Objective: To investigate the effect of triptolide, a specific inhibitor of heat shock protein 70 (HSP70), on apatinib resistance in gastric cancer cells line MKN45. Methods: The apatinib-resistant cells (MKN45/AR) and MKN45 parental cells were treated with apatinib, triptolide and apatinib combined with triptolide, respectively. CCK-8 assay was performed to determine the half maximal inhibitory concentration (IC(50)) of MKN45/AR and MKN45 cells in the presence of different treatment. The mRNA expression of heat shock protein gene (HSPA1A and HSPA1B) was detected by RT-PCR, while the protein expression of heat shock protein 70 was analyzed using Western blot in MKN45/AR and MKN45 cells. Results: The IC(50) values of apatinib-sensitive and apatinib-resistant MKN45 cells were 10.411 μmol/L and 70.527 μmol/L, respectively, showing a significant difference (P<0.05). The mRNA expression of HSPA1A and HSPA1B in MKN45/AR cells was significantly higher than that in MKN45 cells (P<0.001).

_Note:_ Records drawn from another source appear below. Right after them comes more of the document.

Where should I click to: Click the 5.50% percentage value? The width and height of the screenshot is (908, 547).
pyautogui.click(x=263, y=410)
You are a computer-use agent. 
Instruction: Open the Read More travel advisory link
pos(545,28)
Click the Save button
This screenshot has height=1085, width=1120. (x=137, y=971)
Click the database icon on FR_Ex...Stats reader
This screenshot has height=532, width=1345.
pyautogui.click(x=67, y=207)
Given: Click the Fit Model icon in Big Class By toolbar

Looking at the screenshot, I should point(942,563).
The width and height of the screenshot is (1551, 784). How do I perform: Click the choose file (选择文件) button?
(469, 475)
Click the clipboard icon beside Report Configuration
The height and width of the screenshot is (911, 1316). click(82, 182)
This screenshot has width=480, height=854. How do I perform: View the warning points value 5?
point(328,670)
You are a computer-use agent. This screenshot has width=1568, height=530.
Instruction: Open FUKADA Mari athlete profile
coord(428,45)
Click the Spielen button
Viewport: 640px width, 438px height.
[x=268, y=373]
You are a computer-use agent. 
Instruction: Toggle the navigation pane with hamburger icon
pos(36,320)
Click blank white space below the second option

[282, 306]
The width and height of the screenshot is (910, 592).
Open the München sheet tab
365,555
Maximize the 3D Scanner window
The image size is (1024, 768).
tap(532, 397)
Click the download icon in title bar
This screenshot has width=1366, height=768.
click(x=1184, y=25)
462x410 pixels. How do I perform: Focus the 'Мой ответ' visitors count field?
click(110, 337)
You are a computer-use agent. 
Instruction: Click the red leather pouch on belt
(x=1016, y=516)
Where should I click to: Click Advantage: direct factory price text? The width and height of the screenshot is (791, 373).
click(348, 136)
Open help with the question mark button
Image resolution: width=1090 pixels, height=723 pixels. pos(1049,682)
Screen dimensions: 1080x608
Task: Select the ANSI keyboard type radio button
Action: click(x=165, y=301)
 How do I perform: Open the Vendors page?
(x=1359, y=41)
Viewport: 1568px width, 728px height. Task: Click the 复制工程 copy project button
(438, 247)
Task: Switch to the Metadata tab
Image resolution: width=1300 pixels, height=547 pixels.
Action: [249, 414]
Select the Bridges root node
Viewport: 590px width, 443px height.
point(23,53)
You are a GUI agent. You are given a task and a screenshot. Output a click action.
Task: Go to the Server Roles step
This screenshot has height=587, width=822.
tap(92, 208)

The protein expression of heat shock protein 70 was significantly decreased after 0.25 μmol/L triptolide treatment in MKN45/AR cells (P<0.01). When heat shock protein 70 was inhibited by triptolide, the IC(50) value of apatinib in MKN45/AR cells was reduced to 11.679 μmol/L, which was significantly lower than cells treated with apatinib alone (P<0.05). Conclusions: The apatinib-resistant MKN45 cells have high levels of heat shock protein 70. Low doses of triptolide can significantly inhibit heat shock protein 70, leading to reverse the resistance phenotype of MKN45/AR cells. Therefore, inhibition of heat shock protein 70 provides a new therapy strategy for patients with apatinib resistance.目的： 探讨热休克蛋白70(HSP70)特异性抑制剂雷公藤内酯逆转胃癌细胞MKN45阿帕替尼耐药的作用。 方法： 以阿帕替尼、雷公藤内酯、阿帕替尼联合雷公藤内酯处理胃癌耐药细胞MKN45/AR及胃癌敏感细胞MKN45，采用CCK－8实验检测半数抑制浓度(IC(50))，比较阿帕替尼单独及联合雷公藤内酯对MKN45和MKN45/AR细胞活性的影响。采用逆转录聚合酶链反应(RT－PCR)技术检测MKN45细胞耐药前后的HSP70基因(HSPA1A和HSPA1B)的mRNA表达情况，采用Western blot法检测HSP70的蛋白表达水平。 结果： 阿帕替尼对MKN45细胞的IC(50)为10.411 μmol/L，对MKN45/AR细胞的IC(50)为70.527 μmol/L，两者差异有统计学意义(P<0.05)。HSPA1A mRNA和HSPA1B mRNA在MKN45/AR细胞中的表达水平远高于MKN45细胞(P<0.001)。0.25 μmol/L雷公藤内酯作用于MKN45/AR细胞后，HSP70的表达水平明显下降(P<0.01)，阿帕替尼对MKN45/AR细胞的IC(50)降为11.679 μmol/L，与单纯使用阿帕替尼时相比，差异有统计学意义(P<0.05)。 结论： 在阿帕替尼耐药的胃癌细胞MKN45/AR中，HSP70表达明显升高。低剂量的雷公藤内酯可以明显抑制MKN45/AR细胞中HSP70的表达，MKN45/AR细胞对阿帕替尼的耐药性明显下降，抑制HSP70的表达是克服阿帕替尼耐药性的方法之一。.